The FED (U.S. Federal Reserve Board) chairman Mr. Jerome Powell gave a speech on August 26, 2022, which was quite short and to the point. The chairman said their number one focus was fighting inflation and that was their only focus at this time. It was implied that the FED will do whatever it takes to get inflation down to the two percent range and to keep it at or below that target range.
Globally, stock markets have not handled the speech well, selling off after the speech and remaining weak for the last couple of weeks. The FED chairman’s comments have reinforced the view that short-term interest rates will continue to go higher and stay there longer than many investors expected. The FED is also expected to continue to remove economic stimulus to the U.S. economy and may accelerate the speed at which it does this.
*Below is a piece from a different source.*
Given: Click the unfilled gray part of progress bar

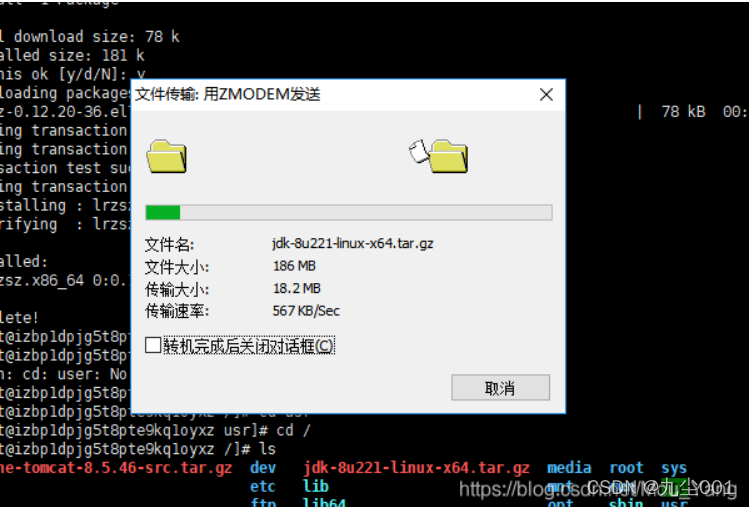Looking at the screenshot, I should coord(365,213).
Many economists have increased the likelihood of a 2023 U.S. economic recession occurring and that an economic soft landing appears to be less likely. The historical economic record of the FED has not been great. It tends to provide too much economic stimulus for too long or removes economic stimulus too quickly. These actions have caused market bubbles with interest rates too low for too long or hard economic contractions when interest rates are too high for an extended period.
No one knows if the FED or other central bankers around the world will be successful in orchestrating a soft economic landing for the global economies. The stock markets have already factored in a lot of economic tightening in 2022. Is it enough? Only time will tell. I do feel that the bond and stock markets are close to factoring in the initial FED interest rate increases. Over the next few months, the FED will pause to see what affect interest rate increases will have on the U.S. economy. It takes up to a year for interest rate increases to really show their affect.
If it looks like inflation has or is coming into the two percent range, then the FED will stay neutral, keeping interest rates in place to ensure inflation is under control. Stock markets are economic forecasters so they should rally before the economics confirm if the FED has been successful on fighting inflation.
In summary, we are in the part of the year which tends to be the most volatile period for stock markets, late August till roughly the middle of October. As we go through this period, I will be looking for opportunities to buy market weakness. If you have cash, I suggest we invest it over the next month or two, buying stocks when they are down. I will continue to keep a mostly conservative bias but will take some higher risk where the opportunities allow us to.